** Data extracts follows **

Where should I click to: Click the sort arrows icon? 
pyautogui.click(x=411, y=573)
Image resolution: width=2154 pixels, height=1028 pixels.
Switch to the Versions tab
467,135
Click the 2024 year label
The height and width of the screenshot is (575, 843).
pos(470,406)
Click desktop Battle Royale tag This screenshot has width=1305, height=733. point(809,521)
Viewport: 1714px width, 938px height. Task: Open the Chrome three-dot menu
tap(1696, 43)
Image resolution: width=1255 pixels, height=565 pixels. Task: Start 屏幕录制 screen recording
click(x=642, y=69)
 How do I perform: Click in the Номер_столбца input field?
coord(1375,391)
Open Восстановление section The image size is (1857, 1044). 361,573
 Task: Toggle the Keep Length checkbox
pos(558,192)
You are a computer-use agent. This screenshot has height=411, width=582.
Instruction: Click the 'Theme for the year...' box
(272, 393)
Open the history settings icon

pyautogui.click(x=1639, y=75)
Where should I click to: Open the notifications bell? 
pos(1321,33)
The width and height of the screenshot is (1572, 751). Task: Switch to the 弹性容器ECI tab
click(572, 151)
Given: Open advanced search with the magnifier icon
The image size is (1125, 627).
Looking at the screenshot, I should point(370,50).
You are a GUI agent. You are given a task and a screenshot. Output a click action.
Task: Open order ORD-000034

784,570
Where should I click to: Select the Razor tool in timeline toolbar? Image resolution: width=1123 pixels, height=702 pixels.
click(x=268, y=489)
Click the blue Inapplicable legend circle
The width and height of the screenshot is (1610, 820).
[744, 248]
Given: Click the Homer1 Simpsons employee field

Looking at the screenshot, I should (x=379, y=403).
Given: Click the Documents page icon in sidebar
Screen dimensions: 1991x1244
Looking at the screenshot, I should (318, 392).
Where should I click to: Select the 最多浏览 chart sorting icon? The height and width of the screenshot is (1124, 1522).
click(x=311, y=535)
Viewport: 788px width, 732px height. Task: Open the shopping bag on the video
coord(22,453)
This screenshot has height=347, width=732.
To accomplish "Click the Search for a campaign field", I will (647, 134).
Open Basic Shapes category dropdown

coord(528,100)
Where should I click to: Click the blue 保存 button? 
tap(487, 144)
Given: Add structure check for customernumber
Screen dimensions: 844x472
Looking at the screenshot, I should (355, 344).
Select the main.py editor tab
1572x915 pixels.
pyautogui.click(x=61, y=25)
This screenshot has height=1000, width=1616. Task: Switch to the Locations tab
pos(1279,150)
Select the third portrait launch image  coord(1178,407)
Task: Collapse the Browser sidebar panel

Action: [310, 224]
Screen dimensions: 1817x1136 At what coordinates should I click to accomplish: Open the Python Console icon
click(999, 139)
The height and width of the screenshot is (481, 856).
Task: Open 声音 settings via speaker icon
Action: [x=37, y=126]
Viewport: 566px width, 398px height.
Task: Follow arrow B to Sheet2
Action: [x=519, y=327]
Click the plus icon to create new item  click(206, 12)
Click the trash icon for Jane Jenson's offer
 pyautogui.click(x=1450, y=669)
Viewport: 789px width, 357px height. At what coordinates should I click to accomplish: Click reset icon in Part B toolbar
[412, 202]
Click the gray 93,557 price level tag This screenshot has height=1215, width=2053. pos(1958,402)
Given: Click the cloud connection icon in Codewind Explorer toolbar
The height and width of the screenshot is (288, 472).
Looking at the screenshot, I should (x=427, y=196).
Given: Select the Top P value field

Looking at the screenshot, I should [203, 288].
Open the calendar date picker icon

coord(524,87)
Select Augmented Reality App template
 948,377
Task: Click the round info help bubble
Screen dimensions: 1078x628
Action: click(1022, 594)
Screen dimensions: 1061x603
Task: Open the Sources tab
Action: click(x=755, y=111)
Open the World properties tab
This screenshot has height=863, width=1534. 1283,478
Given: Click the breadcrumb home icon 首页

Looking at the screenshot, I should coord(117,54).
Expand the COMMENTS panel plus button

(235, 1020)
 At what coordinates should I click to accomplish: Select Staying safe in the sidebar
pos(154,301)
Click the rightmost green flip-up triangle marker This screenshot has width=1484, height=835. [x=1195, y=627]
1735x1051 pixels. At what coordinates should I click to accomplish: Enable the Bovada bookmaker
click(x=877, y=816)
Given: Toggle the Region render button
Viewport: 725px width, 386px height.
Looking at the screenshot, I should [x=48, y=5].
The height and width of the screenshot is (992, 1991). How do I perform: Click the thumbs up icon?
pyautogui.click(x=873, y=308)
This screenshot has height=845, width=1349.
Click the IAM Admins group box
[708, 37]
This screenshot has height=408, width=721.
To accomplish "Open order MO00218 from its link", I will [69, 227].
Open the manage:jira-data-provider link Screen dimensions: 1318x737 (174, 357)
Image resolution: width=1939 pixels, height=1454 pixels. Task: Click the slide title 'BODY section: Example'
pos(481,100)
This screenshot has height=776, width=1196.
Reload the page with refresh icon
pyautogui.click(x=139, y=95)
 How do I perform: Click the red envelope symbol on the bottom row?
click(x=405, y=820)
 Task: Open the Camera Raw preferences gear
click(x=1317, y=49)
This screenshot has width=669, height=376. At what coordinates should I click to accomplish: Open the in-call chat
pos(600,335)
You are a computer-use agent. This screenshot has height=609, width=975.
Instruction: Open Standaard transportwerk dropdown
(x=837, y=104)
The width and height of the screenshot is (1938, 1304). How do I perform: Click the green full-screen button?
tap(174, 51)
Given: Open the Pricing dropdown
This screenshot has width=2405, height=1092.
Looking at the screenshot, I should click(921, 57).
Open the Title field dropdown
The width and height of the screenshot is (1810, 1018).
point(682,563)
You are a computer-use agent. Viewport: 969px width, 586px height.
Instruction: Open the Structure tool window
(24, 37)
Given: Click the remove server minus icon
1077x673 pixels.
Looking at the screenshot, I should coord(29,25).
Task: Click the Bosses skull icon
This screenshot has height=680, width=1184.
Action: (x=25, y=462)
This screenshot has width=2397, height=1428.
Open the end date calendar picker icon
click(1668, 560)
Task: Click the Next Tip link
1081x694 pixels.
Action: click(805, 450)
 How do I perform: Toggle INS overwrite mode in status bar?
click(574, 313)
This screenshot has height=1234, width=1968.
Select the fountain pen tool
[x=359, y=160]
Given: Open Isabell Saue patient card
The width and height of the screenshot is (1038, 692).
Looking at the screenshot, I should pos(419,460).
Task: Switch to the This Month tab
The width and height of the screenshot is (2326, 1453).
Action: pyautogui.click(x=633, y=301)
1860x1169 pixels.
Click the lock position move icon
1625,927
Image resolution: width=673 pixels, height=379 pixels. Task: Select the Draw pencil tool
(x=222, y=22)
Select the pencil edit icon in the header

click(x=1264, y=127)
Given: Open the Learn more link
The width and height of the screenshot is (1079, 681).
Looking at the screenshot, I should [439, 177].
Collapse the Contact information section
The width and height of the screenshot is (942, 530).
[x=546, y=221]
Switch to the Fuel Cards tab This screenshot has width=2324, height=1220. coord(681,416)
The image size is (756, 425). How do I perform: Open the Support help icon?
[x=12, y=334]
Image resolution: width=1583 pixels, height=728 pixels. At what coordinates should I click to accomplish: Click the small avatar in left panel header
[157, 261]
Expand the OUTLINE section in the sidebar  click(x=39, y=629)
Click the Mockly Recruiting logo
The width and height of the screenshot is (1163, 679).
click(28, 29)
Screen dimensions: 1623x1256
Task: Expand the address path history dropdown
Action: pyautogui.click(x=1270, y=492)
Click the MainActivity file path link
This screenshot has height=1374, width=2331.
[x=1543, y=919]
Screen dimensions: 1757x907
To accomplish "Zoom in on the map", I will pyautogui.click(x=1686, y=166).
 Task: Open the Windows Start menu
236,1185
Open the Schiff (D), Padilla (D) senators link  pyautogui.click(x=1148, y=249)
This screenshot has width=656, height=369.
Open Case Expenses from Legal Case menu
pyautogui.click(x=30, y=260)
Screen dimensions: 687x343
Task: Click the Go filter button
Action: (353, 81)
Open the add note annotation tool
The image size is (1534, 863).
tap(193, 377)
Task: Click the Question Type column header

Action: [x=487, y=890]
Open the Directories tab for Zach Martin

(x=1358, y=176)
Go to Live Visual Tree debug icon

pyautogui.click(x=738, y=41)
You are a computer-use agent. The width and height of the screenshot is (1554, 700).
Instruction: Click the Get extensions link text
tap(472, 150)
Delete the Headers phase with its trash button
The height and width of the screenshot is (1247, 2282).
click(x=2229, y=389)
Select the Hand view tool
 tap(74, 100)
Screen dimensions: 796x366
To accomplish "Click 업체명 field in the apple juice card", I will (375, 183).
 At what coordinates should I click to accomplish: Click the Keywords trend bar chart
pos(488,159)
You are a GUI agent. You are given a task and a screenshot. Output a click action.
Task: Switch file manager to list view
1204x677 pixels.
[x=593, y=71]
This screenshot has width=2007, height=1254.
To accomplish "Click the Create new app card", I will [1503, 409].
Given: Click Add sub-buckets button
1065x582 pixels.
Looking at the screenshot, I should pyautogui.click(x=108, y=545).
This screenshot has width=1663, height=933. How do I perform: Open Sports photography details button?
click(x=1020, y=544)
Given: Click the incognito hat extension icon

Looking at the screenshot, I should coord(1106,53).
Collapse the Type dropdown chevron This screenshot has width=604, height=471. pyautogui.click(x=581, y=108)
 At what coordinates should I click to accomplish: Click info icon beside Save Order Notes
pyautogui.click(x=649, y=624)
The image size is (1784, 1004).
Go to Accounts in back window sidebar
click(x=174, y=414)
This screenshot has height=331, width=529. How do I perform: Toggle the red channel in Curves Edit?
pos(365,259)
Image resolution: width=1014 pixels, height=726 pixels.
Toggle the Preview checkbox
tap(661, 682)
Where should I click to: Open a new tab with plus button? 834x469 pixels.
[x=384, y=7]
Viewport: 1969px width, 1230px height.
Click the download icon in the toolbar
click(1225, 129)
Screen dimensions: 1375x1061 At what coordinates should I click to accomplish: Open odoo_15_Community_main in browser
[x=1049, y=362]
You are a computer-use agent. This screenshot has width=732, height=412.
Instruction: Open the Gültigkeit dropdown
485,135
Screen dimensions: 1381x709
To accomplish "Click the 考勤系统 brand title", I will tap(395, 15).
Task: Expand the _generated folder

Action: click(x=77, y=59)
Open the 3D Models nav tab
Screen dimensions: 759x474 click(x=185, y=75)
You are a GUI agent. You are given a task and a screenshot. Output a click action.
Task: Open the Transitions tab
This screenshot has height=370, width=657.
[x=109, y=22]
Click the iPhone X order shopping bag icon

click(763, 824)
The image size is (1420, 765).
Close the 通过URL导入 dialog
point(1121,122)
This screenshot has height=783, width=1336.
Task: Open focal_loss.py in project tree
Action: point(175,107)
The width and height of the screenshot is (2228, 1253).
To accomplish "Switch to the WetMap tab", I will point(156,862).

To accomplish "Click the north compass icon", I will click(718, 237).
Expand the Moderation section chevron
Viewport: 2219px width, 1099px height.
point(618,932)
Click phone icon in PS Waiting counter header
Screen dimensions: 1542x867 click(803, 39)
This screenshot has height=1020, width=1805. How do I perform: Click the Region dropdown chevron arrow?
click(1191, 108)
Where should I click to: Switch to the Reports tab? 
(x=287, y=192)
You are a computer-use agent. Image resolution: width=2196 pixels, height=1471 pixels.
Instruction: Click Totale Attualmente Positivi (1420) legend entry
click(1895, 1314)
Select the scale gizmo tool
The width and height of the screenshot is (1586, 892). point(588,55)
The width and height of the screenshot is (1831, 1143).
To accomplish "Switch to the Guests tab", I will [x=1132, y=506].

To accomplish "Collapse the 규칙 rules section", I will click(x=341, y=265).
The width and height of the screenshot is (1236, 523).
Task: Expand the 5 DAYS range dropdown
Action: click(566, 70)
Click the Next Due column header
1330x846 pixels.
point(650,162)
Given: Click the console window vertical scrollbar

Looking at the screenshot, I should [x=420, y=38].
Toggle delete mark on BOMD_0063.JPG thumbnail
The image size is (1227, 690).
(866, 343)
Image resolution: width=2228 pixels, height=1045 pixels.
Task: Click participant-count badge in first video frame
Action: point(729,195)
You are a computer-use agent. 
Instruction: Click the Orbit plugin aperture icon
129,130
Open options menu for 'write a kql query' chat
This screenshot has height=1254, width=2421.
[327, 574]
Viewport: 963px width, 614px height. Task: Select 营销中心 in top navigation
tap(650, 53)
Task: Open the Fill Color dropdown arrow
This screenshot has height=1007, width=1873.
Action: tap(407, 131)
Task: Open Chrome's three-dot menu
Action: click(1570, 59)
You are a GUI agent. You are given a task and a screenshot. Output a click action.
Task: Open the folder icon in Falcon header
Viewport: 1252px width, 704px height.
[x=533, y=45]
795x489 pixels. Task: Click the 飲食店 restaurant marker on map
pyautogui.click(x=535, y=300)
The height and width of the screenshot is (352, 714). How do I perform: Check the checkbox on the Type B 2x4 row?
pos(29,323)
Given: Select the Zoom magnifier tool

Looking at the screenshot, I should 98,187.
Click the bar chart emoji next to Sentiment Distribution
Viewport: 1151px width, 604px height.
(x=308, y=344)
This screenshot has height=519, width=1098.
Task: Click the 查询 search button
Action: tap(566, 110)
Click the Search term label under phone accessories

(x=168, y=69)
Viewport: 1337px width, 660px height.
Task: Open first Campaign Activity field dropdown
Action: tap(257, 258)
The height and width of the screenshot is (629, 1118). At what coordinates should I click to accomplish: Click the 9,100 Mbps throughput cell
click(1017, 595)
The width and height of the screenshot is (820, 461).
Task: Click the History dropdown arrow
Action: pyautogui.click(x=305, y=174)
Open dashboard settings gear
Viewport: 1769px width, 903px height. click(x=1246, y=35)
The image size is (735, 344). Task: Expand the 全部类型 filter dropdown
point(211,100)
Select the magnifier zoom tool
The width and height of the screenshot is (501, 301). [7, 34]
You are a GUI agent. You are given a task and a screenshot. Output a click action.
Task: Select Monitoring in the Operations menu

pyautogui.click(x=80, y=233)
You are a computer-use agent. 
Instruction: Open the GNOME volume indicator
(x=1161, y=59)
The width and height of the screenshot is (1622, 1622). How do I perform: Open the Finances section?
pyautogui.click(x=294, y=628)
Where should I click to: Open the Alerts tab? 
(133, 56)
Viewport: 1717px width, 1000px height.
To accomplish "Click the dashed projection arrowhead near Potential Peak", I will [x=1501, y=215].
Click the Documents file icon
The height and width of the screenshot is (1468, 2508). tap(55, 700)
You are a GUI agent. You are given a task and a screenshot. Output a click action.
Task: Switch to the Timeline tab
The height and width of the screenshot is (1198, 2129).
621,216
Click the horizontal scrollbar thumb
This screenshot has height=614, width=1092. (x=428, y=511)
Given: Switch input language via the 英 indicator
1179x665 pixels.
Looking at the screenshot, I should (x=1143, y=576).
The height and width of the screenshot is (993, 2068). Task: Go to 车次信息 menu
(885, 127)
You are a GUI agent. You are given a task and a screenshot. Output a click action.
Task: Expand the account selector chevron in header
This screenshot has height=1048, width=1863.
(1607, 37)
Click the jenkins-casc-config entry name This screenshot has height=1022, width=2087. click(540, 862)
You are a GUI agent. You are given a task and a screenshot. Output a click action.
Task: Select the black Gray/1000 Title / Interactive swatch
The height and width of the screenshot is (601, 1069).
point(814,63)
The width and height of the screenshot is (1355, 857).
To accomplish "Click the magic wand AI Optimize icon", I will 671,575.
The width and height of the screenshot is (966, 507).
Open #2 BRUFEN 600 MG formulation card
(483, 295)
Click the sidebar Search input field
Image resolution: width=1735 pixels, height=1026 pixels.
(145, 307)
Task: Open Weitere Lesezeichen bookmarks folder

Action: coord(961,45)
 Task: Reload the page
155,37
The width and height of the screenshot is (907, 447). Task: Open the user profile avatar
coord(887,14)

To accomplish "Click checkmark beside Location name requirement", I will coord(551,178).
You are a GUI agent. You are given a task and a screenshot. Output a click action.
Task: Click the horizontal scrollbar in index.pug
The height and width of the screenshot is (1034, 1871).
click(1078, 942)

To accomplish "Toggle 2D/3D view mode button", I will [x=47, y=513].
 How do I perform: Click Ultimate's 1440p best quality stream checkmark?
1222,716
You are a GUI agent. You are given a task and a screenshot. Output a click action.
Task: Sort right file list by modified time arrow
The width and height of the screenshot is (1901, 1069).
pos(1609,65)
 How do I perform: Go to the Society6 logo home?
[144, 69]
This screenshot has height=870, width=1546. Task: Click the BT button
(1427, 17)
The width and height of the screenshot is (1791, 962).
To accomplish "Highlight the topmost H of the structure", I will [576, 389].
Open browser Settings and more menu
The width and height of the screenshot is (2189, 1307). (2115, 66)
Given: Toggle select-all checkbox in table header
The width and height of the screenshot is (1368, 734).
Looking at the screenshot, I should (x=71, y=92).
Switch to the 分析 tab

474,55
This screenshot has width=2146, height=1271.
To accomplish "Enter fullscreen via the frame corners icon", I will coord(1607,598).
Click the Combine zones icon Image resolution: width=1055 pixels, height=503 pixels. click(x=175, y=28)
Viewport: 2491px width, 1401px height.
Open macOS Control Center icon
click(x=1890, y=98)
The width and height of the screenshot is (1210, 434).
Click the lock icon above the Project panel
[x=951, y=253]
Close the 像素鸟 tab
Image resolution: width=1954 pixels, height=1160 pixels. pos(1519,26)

** End of Data extracts **

◆ Your task: Set down, unchanged, only those lines above that fall between the line with "Given: Open Isabell Saue patient card" and the line with "Collapse the Contact information section", the two end lines included.

◆ Task answer:
Given: Open Isabell Saue patient card
The width and height of the screenshot is (1038, 692).
Looking at the screenshot, I should pos(419,460).
Task: Switch to the This Month tab
The width and height of the screenshot is (2326, 1453).
Action: pyautogui.click(x=633, y=301)
1860x1169 pixels.
Click the lock position move icon
1625,927
Image resolution: width=673 pixels, height=379 pixels. Task: Select the Draw pencil tool
(x=222, y=22)
Select the pencil edit icon in the header

click(x=1264, y=127)
Given: Open the Learn more link
The width and height of the screenshot is (1079, 681).
Looking at the screenshot, I should [439, 177].
Collapse the Contact information section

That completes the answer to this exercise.